Images like a well-endowed Larry King wearing nothing but one red suspender (reminiscent of the naked Supreme Court judges that got Stewart's America: The Book banned from Wal-Mart and across much of Mississippi) add the shock and awe needed to secure Earth's rightful throne on the shelves next to anthologies of The Onion. For some, they also make Earth quite a page turner.
As Earth progresses, subjects more intrinsic to the contemporary human condition are tackled, such as weapons, science, culture and religion, lending sharper wit and clever commentary. For those who tune in regularly to The Daily Show, these later chapters are what you've come to expect from the Emmy-winning writers. A periodic table of synthetics informs us of the connection between Bx (botox) and C (collagen), Sm (smog) and Mw (Miracle Whip). A black box with a question mark as an image of Mohammed paired with a description of the burqa as "protecting the wearer from the sun, and also from being stoned to death" inform us on Islam. A definition of Thetans as dollars (which must be removed from followers of Scientology) is just one of many well-deduced bits.

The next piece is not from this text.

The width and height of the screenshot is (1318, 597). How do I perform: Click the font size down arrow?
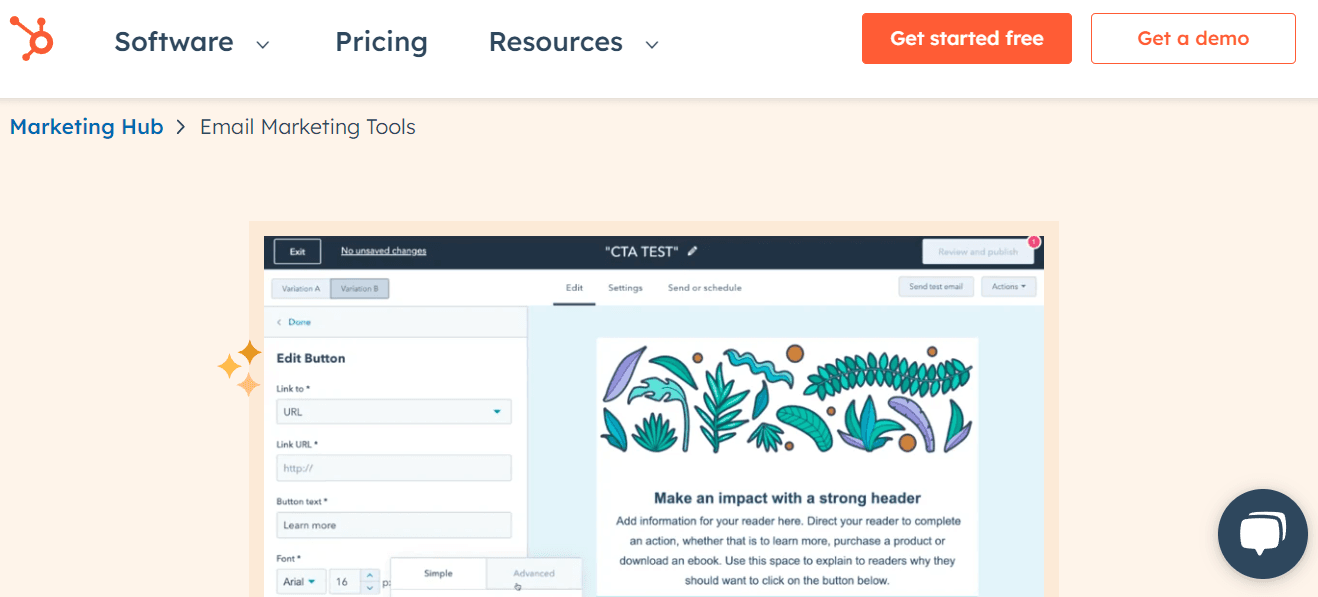pos(369,587)
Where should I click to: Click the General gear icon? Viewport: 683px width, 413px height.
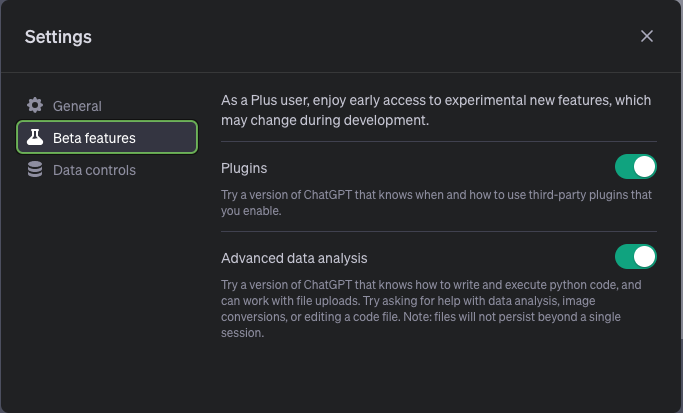pos(35,106)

From Nabokov's Lolita to Britney Spears, from The Odyssey to Harold & Kumar go to White Castle, neither high nor low culture is spared. Jon Stewart, like the nerd-gone-cool-kid in the cafeteria able to retort against the bully as long as the crowd is cheering him on, entertains with equal parts wit and masturbation joke. What more does one want from a book, rumored to have been written in two weeks, attempting to put in plain words the full gamut of life on Earth?